2. Gemodificeerde zetmeelether

Zetmeelethers die doorgaans in mortels worden gebruikt, zijn gemodificeerd op basis van natuurlijke polymeren van sommige polysachariden. Zo worden aardappel, maïs, cassave, guarbonen etc. gemodificeerd tot diverse gemodificeerde zetmeelethers. De zetmeelethers die gewoonlijk in mortel worden gebruikt, zijn hydroxypropylzetmeelether, hydroxymethylzetmeelether, enz.

Over het algemeen hebben zetmeelethers die zijn gemodificeerd uit aardappelen, maïs en cassave een aanzienlijk lagere waterretentie dan cellulose-ethers. Vanwege de verschillende mate van modificatie vertoont het een verschillende stabiliteit ten opzichte van zuur en alkali. Sommige producten zijn geschikt voor gebruik in mortels op gipsbasis, terwijl andere niet geschikt zijn voor gebruik in mortels op cementbasis. De toepassing van zetmeelether in mortel wordt voornamelijk gebruikt als verdikkingsmiddel om de anti-uitzakkingseigenschappen van mortel te verbeteren, de hechting van natte mortel te verminderen en de openingstijd te verlengen.

Zetmeelethers worden vaak samen met cellulose gebruikt, wat resulteert in complementaire eigenschappen en voordelen van de twee producten. Omdat zetmeeletherproducten veel goedkoper zijn dan cellulose-ether, zal de toepassing van zetmeelether in mortel een aanzienlijke verlaging van de kosten van mortelformuleringen teweegbrengen.

3. Guargomether

Guargomether is een soort veretherde polysacharide met bijzondere eigenschappen, die is gemodificeerd uit natuurlijke guarbonen. Hoofdzakelijk door de veretheringsreactie tussen guargom en functionele acrylgroepen wordt een structuur gevormd die functionele 2-hydroxypropylgroepen bevat, wat een polygalactomannose-structuur is.

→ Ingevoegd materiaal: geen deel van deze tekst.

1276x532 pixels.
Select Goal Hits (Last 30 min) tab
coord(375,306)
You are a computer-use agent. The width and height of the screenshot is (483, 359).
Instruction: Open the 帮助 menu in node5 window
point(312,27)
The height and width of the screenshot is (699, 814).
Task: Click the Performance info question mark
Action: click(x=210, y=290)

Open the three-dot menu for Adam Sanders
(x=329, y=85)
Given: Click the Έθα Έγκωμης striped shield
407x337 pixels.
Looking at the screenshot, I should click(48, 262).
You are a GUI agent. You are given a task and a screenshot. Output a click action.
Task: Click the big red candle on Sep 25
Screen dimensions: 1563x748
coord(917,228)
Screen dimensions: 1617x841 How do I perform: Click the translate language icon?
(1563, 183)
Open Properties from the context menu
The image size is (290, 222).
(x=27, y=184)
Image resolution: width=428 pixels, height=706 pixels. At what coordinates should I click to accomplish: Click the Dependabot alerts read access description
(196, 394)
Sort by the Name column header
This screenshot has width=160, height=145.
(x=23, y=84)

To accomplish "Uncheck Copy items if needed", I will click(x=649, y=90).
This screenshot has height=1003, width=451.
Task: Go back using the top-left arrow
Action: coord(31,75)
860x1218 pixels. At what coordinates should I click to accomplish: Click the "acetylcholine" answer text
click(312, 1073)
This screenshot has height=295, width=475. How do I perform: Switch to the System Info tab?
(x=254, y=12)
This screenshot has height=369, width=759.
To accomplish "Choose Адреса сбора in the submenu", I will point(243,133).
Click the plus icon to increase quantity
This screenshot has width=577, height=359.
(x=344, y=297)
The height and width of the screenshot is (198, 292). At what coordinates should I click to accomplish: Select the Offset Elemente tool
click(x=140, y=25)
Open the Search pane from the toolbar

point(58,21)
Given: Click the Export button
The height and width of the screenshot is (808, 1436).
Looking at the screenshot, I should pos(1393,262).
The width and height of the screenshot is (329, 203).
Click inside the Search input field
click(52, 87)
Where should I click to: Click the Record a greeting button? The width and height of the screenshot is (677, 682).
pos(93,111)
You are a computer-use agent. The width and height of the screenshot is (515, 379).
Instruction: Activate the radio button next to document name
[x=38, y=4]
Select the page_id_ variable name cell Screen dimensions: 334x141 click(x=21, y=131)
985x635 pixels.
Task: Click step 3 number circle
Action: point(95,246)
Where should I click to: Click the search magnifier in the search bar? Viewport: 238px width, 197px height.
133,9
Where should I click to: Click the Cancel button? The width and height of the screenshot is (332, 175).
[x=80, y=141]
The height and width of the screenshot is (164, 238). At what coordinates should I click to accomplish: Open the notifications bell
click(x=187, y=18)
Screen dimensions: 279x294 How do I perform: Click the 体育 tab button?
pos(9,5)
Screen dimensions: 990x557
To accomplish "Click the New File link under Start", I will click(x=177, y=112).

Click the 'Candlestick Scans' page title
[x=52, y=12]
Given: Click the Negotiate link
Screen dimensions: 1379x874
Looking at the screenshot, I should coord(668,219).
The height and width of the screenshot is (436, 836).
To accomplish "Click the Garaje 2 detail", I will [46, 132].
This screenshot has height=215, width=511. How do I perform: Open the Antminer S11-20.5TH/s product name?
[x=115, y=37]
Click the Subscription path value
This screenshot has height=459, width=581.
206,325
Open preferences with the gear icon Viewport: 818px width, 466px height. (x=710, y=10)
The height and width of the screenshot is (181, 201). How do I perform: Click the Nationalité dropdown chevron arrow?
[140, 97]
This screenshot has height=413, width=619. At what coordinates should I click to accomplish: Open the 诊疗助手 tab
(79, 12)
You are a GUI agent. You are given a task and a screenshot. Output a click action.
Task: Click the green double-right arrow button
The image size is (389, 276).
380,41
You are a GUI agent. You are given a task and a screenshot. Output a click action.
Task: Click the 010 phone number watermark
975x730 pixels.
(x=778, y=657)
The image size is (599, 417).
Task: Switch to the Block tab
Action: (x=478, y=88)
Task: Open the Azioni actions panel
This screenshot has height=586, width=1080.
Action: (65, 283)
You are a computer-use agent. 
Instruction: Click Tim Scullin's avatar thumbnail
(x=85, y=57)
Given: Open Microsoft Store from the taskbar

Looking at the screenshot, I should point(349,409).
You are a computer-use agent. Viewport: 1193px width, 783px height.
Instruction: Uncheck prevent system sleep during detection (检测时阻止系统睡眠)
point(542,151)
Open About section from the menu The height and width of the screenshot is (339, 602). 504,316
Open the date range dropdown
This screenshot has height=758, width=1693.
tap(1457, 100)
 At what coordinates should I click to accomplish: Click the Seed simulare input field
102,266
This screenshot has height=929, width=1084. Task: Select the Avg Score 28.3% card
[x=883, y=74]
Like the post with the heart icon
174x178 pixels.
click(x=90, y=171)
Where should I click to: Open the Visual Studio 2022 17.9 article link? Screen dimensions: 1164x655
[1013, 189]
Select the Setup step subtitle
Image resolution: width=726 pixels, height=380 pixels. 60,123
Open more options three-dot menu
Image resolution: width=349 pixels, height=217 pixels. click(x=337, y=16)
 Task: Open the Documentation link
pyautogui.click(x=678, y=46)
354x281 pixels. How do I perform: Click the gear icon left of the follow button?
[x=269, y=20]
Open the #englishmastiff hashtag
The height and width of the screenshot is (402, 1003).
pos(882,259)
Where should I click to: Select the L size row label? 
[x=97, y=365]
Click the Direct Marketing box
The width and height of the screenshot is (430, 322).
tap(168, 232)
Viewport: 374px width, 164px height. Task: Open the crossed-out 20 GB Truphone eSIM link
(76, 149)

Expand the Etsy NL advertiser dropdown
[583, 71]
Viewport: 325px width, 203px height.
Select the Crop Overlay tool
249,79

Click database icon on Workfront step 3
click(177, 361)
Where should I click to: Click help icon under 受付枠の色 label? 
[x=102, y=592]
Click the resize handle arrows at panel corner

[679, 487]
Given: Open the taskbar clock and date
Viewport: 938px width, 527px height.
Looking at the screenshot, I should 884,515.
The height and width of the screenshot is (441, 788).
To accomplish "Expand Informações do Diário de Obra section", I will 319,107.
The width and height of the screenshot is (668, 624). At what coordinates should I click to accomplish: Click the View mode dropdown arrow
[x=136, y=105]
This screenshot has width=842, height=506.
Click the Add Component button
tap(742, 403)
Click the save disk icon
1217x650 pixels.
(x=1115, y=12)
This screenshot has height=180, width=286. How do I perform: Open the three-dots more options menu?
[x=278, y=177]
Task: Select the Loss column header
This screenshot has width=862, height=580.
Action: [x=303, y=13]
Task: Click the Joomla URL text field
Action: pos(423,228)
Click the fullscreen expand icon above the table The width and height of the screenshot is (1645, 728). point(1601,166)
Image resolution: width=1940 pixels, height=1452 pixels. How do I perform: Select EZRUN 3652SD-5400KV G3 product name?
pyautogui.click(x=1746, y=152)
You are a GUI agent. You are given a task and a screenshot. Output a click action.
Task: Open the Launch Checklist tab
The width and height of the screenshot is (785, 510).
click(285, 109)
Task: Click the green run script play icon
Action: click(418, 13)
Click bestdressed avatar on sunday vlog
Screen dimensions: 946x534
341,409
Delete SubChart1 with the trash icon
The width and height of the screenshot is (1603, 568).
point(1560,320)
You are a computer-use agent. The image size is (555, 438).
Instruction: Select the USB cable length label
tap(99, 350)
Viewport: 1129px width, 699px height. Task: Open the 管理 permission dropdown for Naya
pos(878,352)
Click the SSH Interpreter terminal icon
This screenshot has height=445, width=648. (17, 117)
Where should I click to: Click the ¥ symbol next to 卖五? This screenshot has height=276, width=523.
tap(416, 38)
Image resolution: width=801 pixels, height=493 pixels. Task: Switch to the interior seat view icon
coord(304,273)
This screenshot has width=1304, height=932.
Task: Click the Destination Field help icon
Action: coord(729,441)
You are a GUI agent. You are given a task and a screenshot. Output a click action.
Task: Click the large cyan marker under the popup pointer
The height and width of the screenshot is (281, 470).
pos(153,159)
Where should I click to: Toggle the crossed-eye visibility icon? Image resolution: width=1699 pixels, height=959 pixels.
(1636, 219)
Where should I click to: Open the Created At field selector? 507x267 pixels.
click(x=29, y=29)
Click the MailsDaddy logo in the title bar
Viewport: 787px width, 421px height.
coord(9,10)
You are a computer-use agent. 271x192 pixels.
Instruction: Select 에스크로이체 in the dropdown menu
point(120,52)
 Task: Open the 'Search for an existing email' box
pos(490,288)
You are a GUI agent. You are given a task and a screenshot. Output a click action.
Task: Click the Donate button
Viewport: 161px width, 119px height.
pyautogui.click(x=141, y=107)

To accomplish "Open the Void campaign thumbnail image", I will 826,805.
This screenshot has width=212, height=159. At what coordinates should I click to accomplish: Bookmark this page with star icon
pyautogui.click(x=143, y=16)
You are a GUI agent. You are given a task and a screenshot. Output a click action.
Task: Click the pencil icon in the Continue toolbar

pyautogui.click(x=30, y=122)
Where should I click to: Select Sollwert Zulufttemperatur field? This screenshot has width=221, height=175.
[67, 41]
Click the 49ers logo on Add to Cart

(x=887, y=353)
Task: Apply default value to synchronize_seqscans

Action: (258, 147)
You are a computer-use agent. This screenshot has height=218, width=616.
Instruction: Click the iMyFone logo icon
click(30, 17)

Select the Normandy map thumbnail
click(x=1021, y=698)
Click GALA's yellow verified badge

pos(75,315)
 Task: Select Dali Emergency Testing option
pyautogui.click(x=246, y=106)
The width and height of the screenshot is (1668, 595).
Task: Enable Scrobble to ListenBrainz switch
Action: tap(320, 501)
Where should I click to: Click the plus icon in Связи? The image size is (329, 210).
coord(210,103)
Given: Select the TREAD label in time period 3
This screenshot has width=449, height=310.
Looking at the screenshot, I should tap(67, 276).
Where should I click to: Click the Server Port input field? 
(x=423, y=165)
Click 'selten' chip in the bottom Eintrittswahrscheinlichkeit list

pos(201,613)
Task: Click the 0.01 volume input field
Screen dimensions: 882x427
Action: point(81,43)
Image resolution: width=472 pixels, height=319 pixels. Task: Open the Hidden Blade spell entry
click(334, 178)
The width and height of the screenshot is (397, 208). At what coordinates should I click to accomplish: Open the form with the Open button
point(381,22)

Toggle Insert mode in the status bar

①Vergeleken met cellulose-ether is guargomether gemakkelijker op te lossen in water. PH heeft in principe geen effect op de prestaties van guargom-ether.

②Onder omstandigheden van lage viscositeit en lage dosering kan guargom cellulose-ether in een gelijke hoeveelheid vervangen en heeft het een vergelijkbare waterretentie. Maar de consistentie, anti-uitzakking, thixotropie enzovoort zijn duidelijk verbeterd.

③Onder de omstandigheden van hoge viscositeit en grote dosering kan guargom cellulose-ether niet vervangen, en het gemengde gebruik van de twee zal betere prestaties opleveren.

④Het aanbrengen van guargom in mortel op gipsbasis kan de hechting tijdens de constructie aanzienlijk verminderen en de constructie gladder maken. Het heeft geen nadelige invloed op de hardingstijd en sterkte van gipsmortel.

⑤ Wanneer guargom wordt aangebracht op metsel- en pleistermortel op cementbasis, kan het cellulose-ether in een gelijke hoeveelheid vervangen en de mortel een betere weerstand tegen uitzakken, thixotropie en gladheid van de constructie geven.

⑥In de mortel met een hoge viscositeit en een hoog gehalte aan watervasthoudend middel werken guargom en cellulose-ether samen om uitstekende resultaten te bereiken.

⑦ Guargom kan ook worden gebruikt in producten zoals tegellijm, zelfnivellerende middelen, waterbestendige stopverf en polymeermortel voor muurisolatie.

4. Gemodificeerd mineraalwaterhoudend verdikkingsmiddel

Het watervasthoudende verdikkingsmiddel, gemaakt van natuurlijke mineralen door middel van modificatie en compounding, is in China toegepast. De belangrijkste mineralen die worden gebruikt om watervasthoudende verdikkingsmiddelen te bereiden zijn: sepioliet, bentoniet, montmorilloniet, kaolien, enz. Deze mineralen hebben bepaalde watervasthoudende en verdikkende eigenschappen door modificatie zoals koppelingsmiddelen. Dit soort waterkerende verdikkingsmiddel toegepast op mortel heeft de volgende kenmerken.

① Het kan de prestaties van gewone mortel aanzienlijk verbeteren en de problemen van slechte bruikbaarheid van cementmortel, lage sterkte van gemengde mortel en slechte waterbestendigheid oplossen.

② Er kunnen mortelproducten met verschillende sterkteniveaus voor algemene industriële en civiele gebouwen worden geformuleerd.

③De materiaalkosten zijn laag.

④ De waterretentie is lager dan die van organische waterretentiemiddelen, en de droge krimpwaarde van de bereide mortel is relatief groot en de cohesie is verminderd.